"Birth of the Me Too Movement"
What You Need To Know:
SHE SAID is a slow-moving movie, with repetitive shots where the journalists interview victims and people who work for Weinstein in various restaurants. The movie sometimes feels more like a documentary rather than a dramatic feature. However, the conversations are engaging, and the acting and production values are top notch. The movie includes true accounts from Ashley Judd, Gwyneth Paltrow and Rose McGowan about Harvey Weinstein’s behavior. SHE SAID is an informative, educational drama about Hollywood corruption. MOVIEGUIDE® advises extreme caution, however, for strong foul language and graphic discussions of sexual abuse.
SHE SAID is an inspiring true story that shows what lengths journalists, Megan Twohey and Jodi Kantor, had to go through in order to report, and eventually expose, Hollywood producer, Harvey Weinstein, for the years of sexual abuse he inflicted on women. SHE SAID is a slow-moving movie and feels too much like a static documentary, but the conversations are engaging, and the acting and production values are top notch, though there’s some strong foul language and adult content about abuse that warrant extreme caution.
SHE SAID first introduces Twohey, a seasoned reporter at The New York Times. Twohey loves her job but is also trying to become a mother. In a series of quick shots, the movie reveals Twohey getting pregnant, giving birth and falling into postpartum depression. Her boss asks if it would help Twohey if she came back to work to work on a piece about sexual misconduct in the workplace. Twohey eagerly agrees. Work would certainly help her get through her postpartum depression. Thus, she hops on board the story, partnering up with a newer journalist, Jodi Kantor, to tackle the story.
Kantor, a younger journalist at The New York Times, is also trying to find balance in her own life. She’s the mother to two young girls and a wife, but the long hours that her work as a journalist demand don’t make finding balance easy. Nevertheless, like Twohey, she loves her job and thrives in it. Having reported on sexual misconduct in other workplaces and seeing visible change occur as a result of her reporting, she’s committed to expose the corrupt powerful figures in Hollywood, in particular Harvey Weinstein. Twohey and Kantor team up to report this story, but what they couldn’t have predicted is the perseverance, grit, push back, threats, and constant setbacks they will have to endure for trying to call out one of the most powerful producers in Hollywood.
As Kantor and Twohey commit to write this story, the movie morphs into a game of Clue, where an interview with one woman leads them to another and another, as they aim to crack the case of how and why Weinstein has been able to get away with so much abuse for so long. Eventually, the journalists learn that Weinstein and his company paid off 8-12 women to remain silent about the sexual abuse they experienced at his company. When Kantor and Twohey find these women, it becomes evident how much trauma they all still live with due to their time working at Weinstein’s company. Many of the women still live in perpetual fear, and every single one of them, after leaving Weinstein’s company, was blacklisted from Hollywood, never to be hired in entertainment again, because the tagline that followed them was that, if you didn’t last at Weinstein’s company, the most powerful production company in Hollywood, you certainly couldn’t last at any other company.

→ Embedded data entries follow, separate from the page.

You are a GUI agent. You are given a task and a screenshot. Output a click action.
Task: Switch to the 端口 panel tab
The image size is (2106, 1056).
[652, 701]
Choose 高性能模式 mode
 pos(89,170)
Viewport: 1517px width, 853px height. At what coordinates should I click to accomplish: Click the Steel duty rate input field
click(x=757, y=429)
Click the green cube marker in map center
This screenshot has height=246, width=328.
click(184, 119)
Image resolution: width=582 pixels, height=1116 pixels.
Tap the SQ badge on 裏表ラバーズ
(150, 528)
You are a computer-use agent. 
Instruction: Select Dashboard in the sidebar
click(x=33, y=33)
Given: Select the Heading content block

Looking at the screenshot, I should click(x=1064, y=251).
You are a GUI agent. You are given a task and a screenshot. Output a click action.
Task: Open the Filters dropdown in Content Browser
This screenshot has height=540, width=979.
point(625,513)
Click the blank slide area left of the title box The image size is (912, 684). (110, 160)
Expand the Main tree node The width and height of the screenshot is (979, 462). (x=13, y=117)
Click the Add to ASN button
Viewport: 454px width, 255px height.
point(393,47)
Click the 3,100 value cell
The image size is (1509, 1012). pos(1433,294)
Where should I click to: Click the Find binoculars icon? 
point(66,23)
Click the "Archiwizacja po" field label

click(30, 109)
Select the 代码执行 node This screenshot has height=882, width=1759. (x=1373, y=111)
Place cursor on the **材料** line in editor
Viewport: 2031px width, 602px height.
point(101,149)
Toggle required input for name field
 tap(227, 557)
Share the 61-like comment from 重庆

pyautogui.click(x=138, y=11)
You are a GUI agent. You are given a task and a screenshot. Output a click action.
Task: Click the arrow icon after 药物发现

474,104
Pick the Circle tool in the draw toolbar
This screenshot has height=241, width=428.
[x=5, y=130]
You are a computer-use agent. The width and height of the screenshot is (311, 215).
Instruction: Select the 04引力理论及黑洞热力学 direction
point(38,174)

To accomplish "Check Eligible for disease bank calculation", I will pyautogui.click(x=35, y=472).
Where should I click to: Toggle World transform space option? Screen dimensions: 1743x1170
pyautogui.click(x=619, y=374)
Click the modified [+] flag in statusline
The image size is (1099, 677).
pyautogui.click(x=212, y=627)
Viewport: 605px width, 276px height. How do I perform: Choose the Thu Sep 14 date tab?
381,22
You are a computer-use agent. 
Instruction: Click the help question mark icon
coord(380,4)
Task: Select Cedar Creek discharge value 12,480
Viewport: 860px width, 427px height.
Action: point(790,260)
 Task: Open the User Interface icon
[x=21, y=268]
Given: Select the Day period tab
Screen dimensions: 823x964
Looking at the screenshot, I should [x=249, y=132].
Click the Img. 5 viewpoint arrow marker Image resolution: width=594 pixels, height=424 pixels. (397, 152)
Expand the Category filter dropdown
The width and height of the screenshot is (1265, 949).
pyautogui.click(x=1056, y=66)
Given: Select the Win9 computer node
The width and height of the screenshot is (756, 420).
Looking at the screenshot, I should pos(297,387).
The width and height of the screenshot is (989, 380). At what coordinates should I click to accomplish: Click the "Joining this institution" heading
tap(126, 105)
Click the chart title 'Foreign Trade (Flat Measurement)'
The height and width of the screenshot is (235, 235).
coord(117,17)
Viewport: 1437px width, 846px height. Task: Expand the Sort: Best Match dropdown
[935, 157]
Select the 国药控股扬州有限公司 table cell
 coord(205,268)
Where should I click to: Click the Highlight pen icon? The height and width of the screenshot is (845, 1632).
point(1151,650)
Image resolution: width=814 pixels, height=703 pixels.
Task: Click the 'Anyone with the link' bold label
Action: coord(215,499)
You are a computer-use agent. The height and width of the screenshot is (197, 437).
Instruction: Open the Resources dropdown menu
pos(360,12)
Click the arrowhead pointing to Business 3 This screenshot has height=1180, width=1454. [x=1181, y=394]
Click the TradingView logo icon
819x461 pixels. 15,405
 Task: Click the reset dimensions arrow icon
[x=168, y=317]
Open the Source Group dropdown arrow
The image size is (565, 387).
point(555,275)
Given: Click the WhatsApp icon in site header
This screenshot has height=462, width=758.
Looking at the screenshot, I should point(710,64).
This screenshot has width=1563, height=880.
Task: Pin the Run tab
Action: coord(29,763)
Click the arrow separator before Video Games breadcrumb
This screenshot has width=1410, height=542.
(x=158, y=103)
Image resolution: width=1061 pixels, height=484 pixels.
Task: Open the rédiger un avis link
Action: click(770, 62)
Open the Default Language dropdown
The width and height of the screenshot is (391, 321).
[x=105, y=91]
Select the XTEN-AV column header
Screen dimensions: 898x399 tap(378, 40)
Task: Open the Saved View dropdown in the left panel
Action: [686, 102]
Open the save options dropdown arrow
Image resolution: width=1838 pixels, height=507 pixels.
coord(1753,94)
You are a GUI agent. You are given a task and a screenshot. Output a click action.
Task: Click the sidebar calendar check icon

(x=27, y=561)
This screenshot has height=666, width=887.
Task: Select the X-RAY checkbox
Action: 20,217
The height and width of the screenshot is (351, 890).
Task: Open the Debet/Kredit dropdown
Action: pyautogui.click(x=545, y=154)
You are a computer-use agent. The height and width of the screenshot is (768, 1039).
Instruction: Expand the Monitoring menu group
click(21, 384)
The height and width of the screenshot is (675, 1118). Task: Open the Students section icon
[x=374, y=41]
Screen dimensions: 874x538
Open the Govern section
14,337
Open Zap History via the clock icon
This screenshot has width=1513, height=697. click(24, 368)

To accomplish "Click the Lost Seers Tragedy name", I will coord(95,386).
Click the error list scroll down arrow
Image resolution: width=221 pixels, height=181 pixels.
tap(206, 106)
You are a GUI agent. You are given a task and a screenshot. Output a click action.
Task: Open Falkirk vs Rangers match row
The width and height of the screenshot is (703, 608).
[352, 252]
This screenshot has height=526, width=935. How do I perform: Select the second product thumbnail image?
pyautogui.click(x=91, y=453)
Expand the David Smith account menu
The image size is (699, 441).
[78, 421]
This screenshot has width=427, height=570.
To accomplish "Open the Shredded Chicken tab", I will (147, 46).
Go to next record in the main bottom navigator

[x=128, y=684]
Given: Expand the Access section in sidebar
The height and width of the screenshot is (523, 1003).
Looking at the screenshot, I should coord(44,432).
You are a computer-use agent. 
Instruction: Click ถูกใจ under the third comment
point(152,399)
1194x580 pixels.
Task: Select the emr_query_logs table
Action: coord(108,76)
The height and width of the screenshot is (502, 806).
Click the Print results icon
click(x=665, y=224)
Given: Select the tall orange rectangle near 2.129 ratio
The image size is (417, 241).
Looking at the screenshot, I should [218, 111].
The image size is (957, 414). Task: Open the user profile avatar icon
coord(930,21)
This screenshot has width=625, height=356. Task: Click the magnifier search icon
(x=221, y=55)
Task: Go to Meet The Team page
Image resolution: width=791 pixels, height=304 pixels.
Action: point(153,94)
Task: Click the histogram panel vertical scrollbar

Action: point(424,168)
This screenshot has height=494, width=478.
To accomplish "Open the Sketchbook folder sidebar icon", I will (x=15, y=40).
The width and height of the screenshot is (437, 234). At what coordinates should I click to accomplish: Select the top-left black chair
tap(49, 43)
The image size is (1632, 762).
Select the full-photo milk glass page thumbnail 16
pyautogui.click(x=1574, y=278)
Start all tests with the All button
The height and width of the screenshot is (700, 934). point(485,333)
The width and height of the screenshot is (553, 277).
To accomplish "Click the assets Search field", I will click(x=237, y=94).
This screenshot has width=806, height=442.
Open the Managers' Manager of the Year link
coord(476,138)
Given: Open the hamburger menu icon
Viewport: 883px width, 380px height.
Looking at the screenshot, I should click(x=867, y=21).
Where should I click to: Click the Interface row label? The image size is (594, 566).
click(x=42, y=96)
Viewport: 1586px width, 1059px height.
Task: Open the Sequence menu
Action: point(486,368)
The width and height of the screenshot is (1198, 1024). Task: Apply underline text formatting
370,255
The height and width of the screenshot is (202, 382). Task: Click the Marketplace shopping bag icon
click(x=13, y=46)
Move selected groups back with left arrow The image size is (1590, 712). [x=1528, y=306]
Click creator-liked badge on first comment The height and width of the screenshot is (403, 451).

The women interviewed, from A-list actress like Ashley Judd, Gwyneth Paltrow and Rose McGowan, to former assistants of Weinstein, all give graphic depictions of exactly what Weinstein did to them. This allows viewers to really feel the terror and horrific situations these women experienced. Weinstein demanded back massages, showers and that that the women dressed him, all the while reminding them that this was the job of an actress or an assistant, and “everyone does it.” The women who did speak up, including Judd and McGowan, resulted in no action, thus further silencing the masses of women who had been abused by Weinstein, believing what good would it do to use their voice anyway?
Eventually, Weinstein gets word of the article being written and demands the journalists to stop. When they don’t, he hires a cynical female who starts to call each woman they know the New York Times has been in contact with and demands them not to speak. Being that many of these women are older and wiser, they recognize this bullying tactic, and it enrages them. This finally gives many of them the push to finally agree that the journalists can use their name and quote them in the New York Times article.
When the journalists publish the report on abuse in Hollywood and at Weinstein’s company, the “Me Too Movement” launches shortly after. Also, while the journalists had evidence of at least 8-12 women being abused, when the piece is published, 82 more women come forward, expressing how Weinstein trapped and raped many of them, all which eventually resulted in Weinstein being sentenced to prison for 23 years, where he remains today.
SHE SAID is a powerful true story, and while it’s one thing to read about it this, it’s another experience to watch it, to feel these women’s pain, fear and trauma. Although the movie sometimes drags on with a limited range of unique shots and scenes, the content is compelling. SHE SAID does have a strong moral worldview. However, extreme caution is advised because of strong foul language and graphic discussion of sexual misconduct and abuse.